Téhéran refuse les «noix et chocolats» européens

Le discours du président iranien, comme en signe de provocation, a été prononcé à Arak où l’Iran construit un réacteur nucléaire à eau lourde.(Photo : AFP)
Le discours du président iranien, comme en signe de provocation, a été prononcé à Arak où l’Iran construit un réacteur nucléaire à eau lourde.
(Photo : AFP)

 Avant même que l’Union européenne (UE) ait présenté ses nouvelles propositions, l’Iran les a rejetées par la voix de son président. Mahmoud Ahmadinejad les assimile à des sucreries que l’UE voudrait échanger contre l’ « or » iranien.

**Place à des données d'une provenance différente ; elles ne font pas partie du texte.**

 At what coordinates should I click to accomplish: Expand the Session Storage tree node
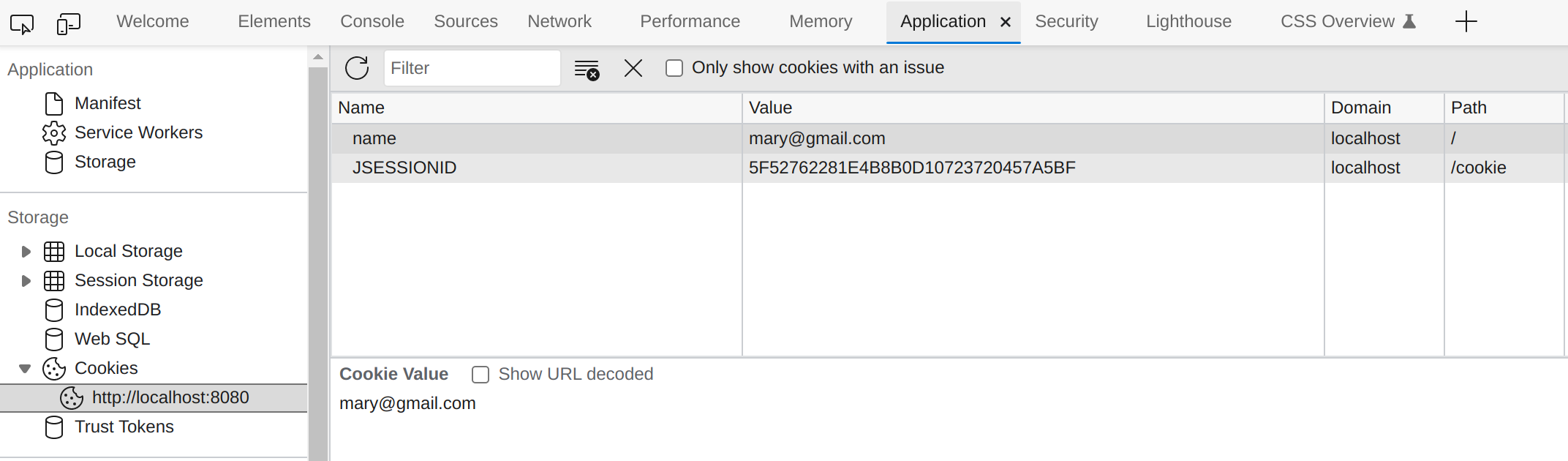coord(26,281)
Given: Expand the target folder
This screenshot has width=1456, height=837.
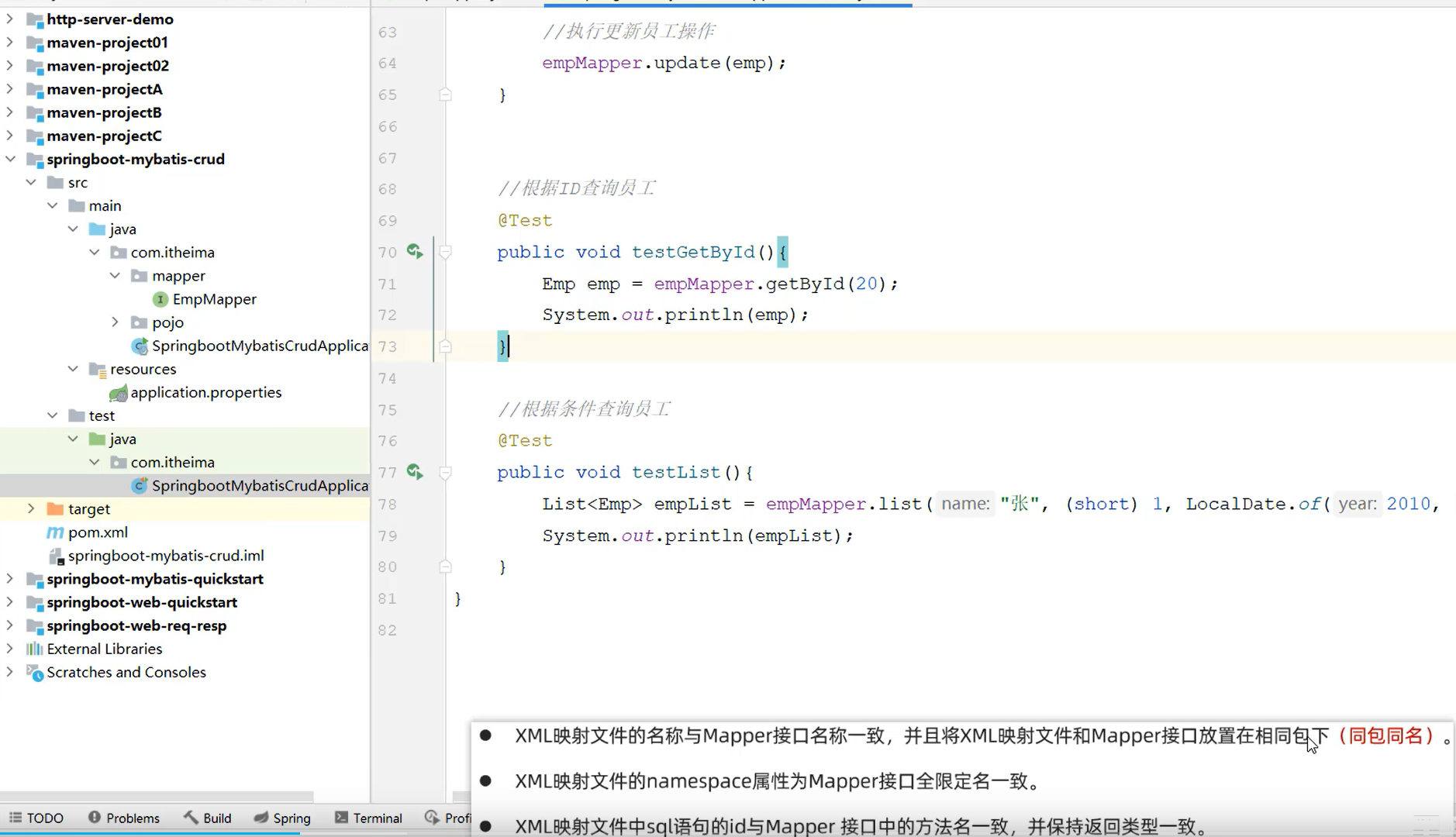Looking at the screenshot, I should coord(30,508).
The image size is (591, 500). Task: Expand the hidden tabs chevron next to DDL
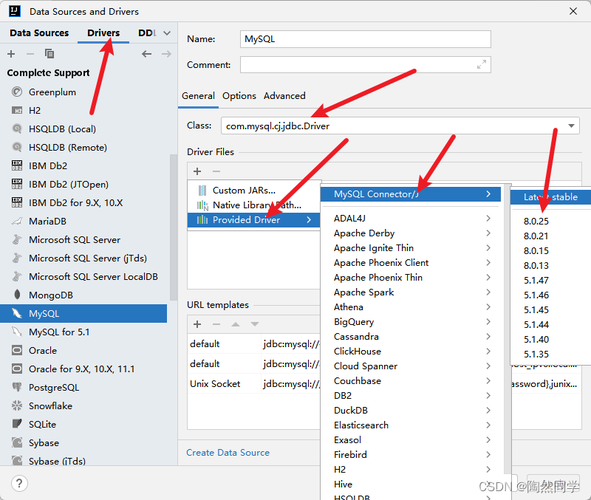(x=167, y=33)
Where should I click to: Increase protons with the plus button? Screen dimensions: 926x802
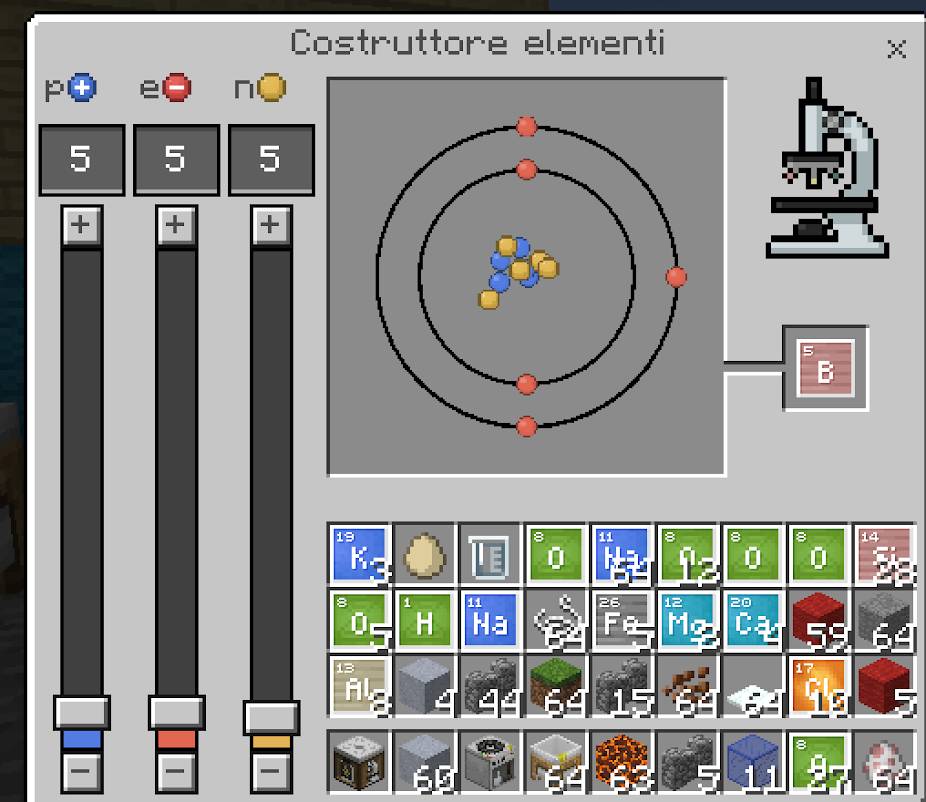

Les Occidentaux, embarrassés, reportent la réunion prévue à Londres vendredi pour examiner ces « mesures incitatives » visant à convaincre Téhéran de renoncer à enrichir l’uranium.


Le régime de Téhéran avait prévenu, à plusieurs reprises, qu’il refuserait les nouvelles propositions occidentales. Mardi encore, le porte-parole de la diplomatie iranienne, Hamid Reza Assefi, déclarait que « l'Iran n'est pas intéressé » par les mesures incitatives de l'UE en échange d'une suspension de son enrichissement d'uranium, soulignant que la « décision de l'Iran d'obtenir ses droits » à l'enrichissement d'uranium conformément au traité de non-prolifération (TNP) « est définitive et irréversible ».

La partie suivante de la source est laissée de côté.